The tender and flaky golden brown galette filled with cherries and apples is absolutely gorgeous. It’s absolutely divine served warm with a scoop of vanilla ice cream to bring it over the top.
- 1 1/4 cup all-purpose flour
- 1/2 teaspoon salt
- 1/2 cup (8 Tablespoons) butter, cubed and chilled
- 4 – 5 Tablespoons ice water
- 1 1/2 lbs cherries, about 4 cups
- 1–2 apples (1 large or 2 small), any kind of apple, peeled and finely chopped
- 1/4 cup granulated sugar
- 1 Tablespoon red wine, optional
- 1/2 teaspoon cinnamon
- 2 Tablespoons cornstarch
- 1/2 Tablespoon butter, chilled and finely chopped
- egg wash (1 egg+1 1/2 Tablespoons water, whisked together)
- In a standing mixer, combine the flour, salt and flour, pulsing lightly just until the mixture resembles wet sand.
- Add the water, 1 tablespoon at a time, pulsing after each addition of water. Keep adding water until the dough just begins to gather into larger clumps.
- Shape the dough into a disc, wrapping it in parchment paper or aluminum foil and then place in the refrigerator for about an hour.
- I usually make pie dough the night before or even make some to have on hand. Keep it in the refrigerator up to 2 days or in the freezer for up to 6 months. If I make pie dough, I ALWAYS make at least 2 crusts, since it takes absolutely no extra effort. Then I have an extra pie crust on hand to make pies or even a delicious Quiche Lorraine.
- Preheat the oven to 375 degrees Fahrenheit.
- Remove the pits from the cherries. I found this handy cherry pitter at Aldi for less than $5. The juice from the cherries with stain your hands and clothes, so keep that in mind. I actually use gloves to do this, since it makes your hands look pretty awful, and I’m not usually picky about such things.
- The apples need to be chopped pretty finely, so that they will be cooked through all the way. You can make them bigger, just slice them thinly.
========================================================================
Task: Reproduce the galette recipe above word for word, from "- I usually" down to "delicious Quiche Lorraine.".
========================================================================
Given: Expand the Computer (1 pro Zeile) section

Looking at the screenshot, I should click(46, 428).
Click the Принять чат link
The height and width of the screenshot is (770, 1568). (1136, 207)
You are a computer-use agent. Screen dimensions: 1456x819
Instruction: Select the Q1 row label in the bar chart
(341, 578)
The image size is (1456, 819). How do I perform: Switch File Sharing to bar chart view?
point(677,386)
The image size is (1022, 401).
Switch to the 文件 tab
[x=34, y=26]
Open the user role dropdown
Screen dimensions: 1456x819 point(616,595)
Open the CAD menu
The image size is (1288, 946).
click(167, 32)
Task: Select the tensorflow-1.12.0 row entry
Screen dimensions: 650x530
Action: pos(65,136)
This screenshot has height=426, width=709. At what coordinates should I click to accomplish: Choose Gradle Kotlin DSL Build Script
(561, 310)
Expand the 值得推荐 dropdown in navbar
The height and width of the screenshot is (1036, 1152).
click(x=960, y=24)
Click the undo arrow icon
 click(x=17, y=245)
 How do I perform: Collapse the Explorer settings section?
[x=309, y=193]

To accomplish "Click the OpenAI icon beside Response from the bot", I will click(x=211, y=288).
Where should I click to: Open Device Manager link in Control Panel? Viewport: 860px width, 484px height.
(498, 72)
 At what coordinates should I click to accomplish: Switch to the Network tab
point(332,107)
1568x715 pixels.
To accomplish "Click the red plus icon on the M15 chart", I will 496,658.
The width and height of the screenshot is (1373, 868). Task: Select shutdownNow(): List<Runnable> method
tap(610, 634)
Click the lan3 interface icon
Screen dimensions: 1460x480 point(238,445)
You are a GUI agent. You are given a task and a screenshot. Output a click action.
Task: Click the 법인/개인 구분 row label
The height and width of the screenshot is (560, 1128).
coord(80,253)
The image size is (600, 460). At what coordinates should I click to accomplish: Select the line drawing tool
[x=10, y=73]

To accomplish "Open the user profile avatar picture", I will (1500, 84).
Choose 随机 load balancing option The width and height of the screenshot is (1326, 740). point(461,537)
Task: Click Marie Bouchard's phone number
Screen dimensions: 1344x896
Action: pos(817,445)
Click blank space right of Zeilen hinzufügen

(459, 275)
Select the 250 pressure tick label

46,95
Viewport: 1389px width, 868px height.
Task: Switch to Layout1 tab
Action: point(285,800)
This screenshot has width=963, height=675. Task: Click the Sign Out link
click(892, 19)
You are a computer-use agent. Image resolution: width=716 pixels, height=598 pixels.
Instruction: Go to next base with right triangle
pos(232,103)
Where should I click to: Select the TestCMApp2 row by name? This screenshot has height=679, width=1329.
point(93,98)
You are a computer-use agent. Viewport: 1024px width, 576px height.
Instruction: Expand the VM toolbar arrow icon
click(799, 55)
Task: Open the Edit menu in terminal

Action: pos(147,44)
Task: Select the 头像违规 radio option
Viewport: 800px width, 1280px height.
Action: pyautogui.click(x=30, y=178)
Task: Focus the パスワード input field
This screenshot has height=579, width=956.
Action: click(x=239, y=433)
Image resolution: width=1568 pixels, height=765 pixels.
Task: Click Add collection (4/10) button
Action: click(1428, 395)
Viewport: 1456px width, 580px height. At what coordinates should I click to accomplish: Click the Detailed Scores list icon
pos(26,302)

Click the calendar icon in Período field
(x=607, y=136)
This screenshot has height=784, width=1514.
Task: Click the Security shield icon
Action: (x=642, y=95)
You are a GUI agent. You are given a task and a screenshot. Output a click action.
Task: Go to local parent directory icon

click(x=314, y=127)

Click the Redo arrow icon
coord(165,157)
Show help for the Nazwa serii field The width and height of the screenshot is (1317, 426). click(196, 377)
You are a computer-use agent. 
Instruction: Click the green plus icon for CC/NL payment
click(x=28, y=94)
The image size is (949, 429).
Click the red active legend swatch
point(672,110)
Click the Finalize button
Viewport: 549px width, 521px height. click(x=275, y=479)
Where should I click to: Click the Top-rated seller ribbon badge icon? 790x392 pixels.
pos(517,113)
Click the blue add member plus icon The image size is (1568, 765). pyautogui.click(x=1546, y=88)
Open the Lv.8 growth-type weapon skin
========================================================================
Response to this exercise:
- I usually make pie dough the night before or even make some to have on hand. Keep it in the refrigerator up to 2 days or in the freezer for up to 6 months. If I make pie dough, I ALWAYS make at least 2 crusts, since it takes absolutely no extra effort. Then I have an extra pie crust on hand to make pies or even a delicious Quiche Lorraine.